‘Ooooh, it’s yourself!” said Auntie Bertha, standing in the doorway of No 30 Glendale Parade in Belfast, looking 35 years younger than her 85. That’s a life of no alcohol or nicotine; but plenty of kindness for you. My darling auntie moved as a baby from her Distillery Street birthplace to the redbrick rows of the “Titanic Quarter”.
“Gosh, Bertha, you’re looking well. But that’s a . . . powerful smell.” She looked confused. Her olfactory abilities had lain down and died on the job.
“Ooh aye. Terrible. Not that I can smell.” Belfast ooh ayes are different from Scottish och ayes, softer and prettier.
I went to see Bertha regularly, for she possessed the hospitality gene in spades. She would open the door with the kettle already hissing behind her.
Then a monstrous smell of cat pee would suck you in and flatten you, accompanied by sinister crunching underfoot. Thirty cats lived there, all feral, and several with senile dementia. One was a psychopath with post traumatic stress disorder (my brother claims), but was tenderly nursed in the tiny box room where my father did homework 70 years before.
Forget Laura in The Glass Menagerie. When it came to unconditional love, my auntie had her beat. Her way of loving was to rescue cats in Belfast's dockland and feed them so they didn't starve.
In return, they scratched her wallpaper to the ceiling, pooped and peed with insouciance, and gave her the finger. Or claw.
Bertha never had babies. But she once told me she didn’t mind because she’d be afraid of them coming to harm. When she left No 30 to us, I came back to clean and paint. But first: cats and – ooh aye – “William Tell”. I’m a cat lover. I was torn, shredded like the wallpaper.
But I hardened my heart, indicating if they knew what was good for them they would stay outside. I emailed cat homes throughout the North and appealed to BBC call-in shows for homes. Ha! The silence was deafening. Bertha had fed them because nobody else would.
To call Bertha a good woman is to state the obvious. She was the church of the last chance and wore kindness like her coat. When I was three, she took me to hear Paisley, but I wept and begged to go home. All books save the Bible were banned in No 30, along with drink, cigarettes and cursing. Cats ruled. In her 80s, Bertha visited the tin-roofed Pentecostal chapel and the vet who spayed her cats. Taxi drivers knew her. “Ooh aye, the cats!”
She also frequented Marks & Spencer’s on Royal Avenue. Film star stunning from girlhood, and a gorgeous Size 8, by 15 she’d been plucked from books and hired by Short’s. Her abilities were discouraged. She excelled anyway.

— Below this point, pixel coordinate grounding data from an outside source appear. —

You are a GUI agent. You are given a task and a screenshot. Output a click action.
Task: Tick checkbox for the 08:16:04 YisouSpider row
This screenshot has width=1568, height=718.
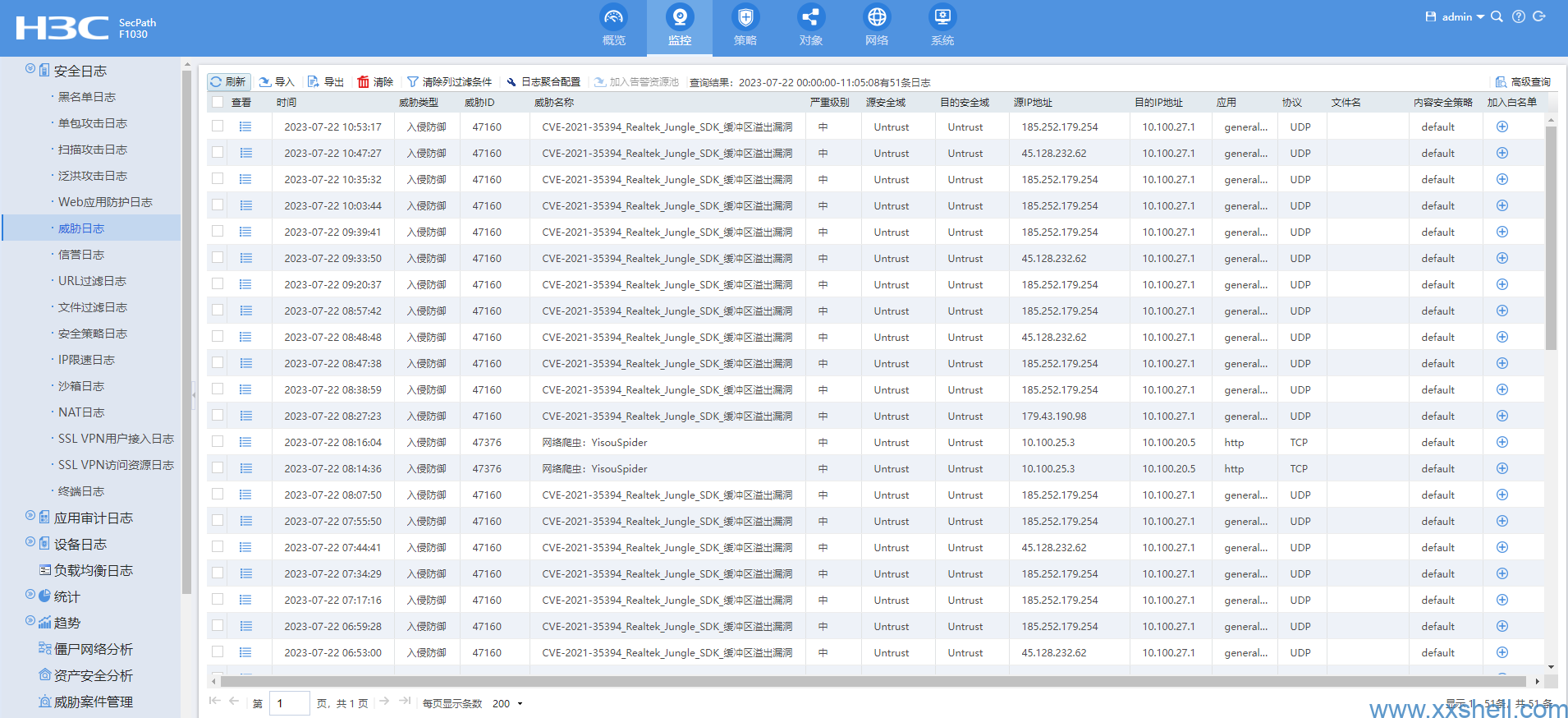pos(218,442)
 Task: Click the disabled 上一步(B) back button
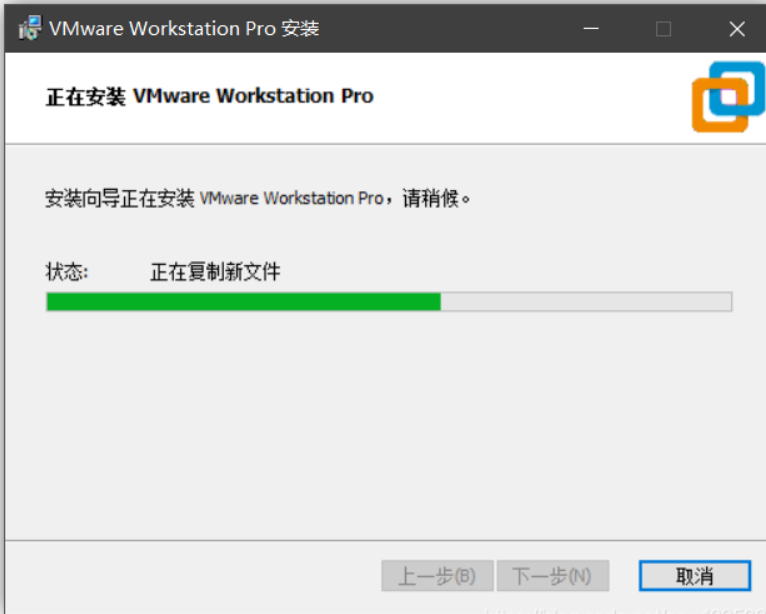[x=437, y=576]
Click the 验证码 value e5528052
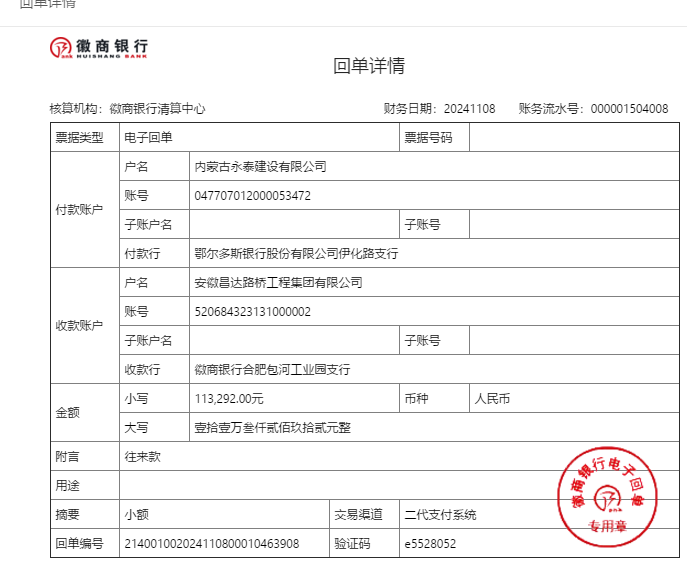Image resolution: width=687 pixels, height=561 pixels. (430, 543)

The money to fix her teeth – champion Ken Dodd overbite – wasn’t found. She never “walked out” with anyone, but once told me there was someone she liked at work. He liked her too. They worked together for 50 years, then retired. But they never “courted”, even after his wife died.

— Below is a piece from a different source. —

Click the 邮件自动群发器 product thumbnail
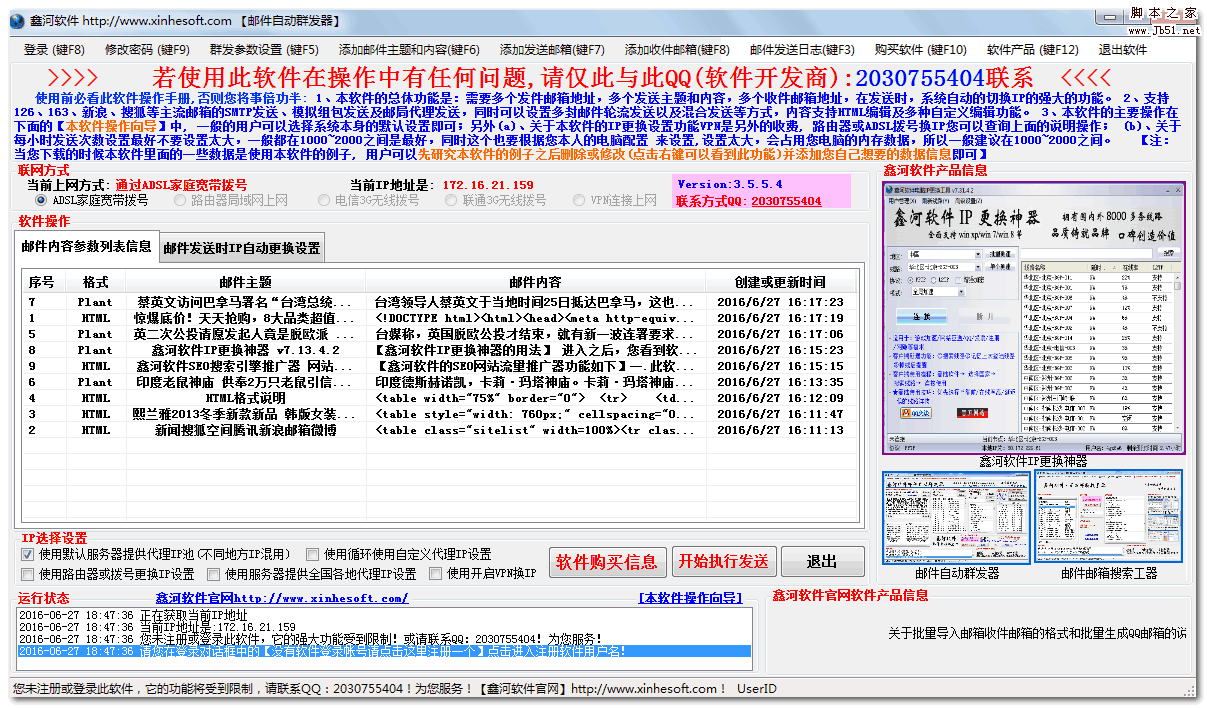This screenshot has height=708, width=1207. pos(957,519)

Instead: cats. Bertha gave them names and many-splendoured feats: Minxie of regurgitation reflexes, Moxie with irritable bowel syndrome, Manxie the unstoppable piss artist who hit ceilings and shag carpets alike. I entertained hopes for Princie, whose fur was soft enough to win a heart, and called Happy Paws Farm. But not even a BBC call-in plea worked.
Stymied. That first night, an orchestra of yowling rose at the back door. When I went out they encircled me, hissing. I emptied tins and ran for the back door. Next day they were louder. By nighttime they were spitting mad.
Scrubbing walls with bleach, scraping pooh off skirting, dismantling her doll’s house, I listened to wailing: harmony, major thirds, minor fourths, cacophony, catophony.
I had, as they say, harshed their mellow.
Bertha let them have the run of the tiny house, and I was their giant letdown.
Luckily, Bertha left a bequest. She also asked long-suffering neighbours to ensure they wouldn’t go hungry.
So will I end up running a cathouse in the Titanic Quarter? The jury’s still out on that.
But I’d need to stay away from Animal Care Control in San Francisco, a volunteer-run, no-kill facility.
Recently I called for a “fospice” (short-term end-of-life care) case there, a penitent tom. But Pablo Escobar (given name) was absent and it was Kitten Season.
I passed many cages of tiny outstretched paws: “Me, me, love me!” You guessed it – I took in two.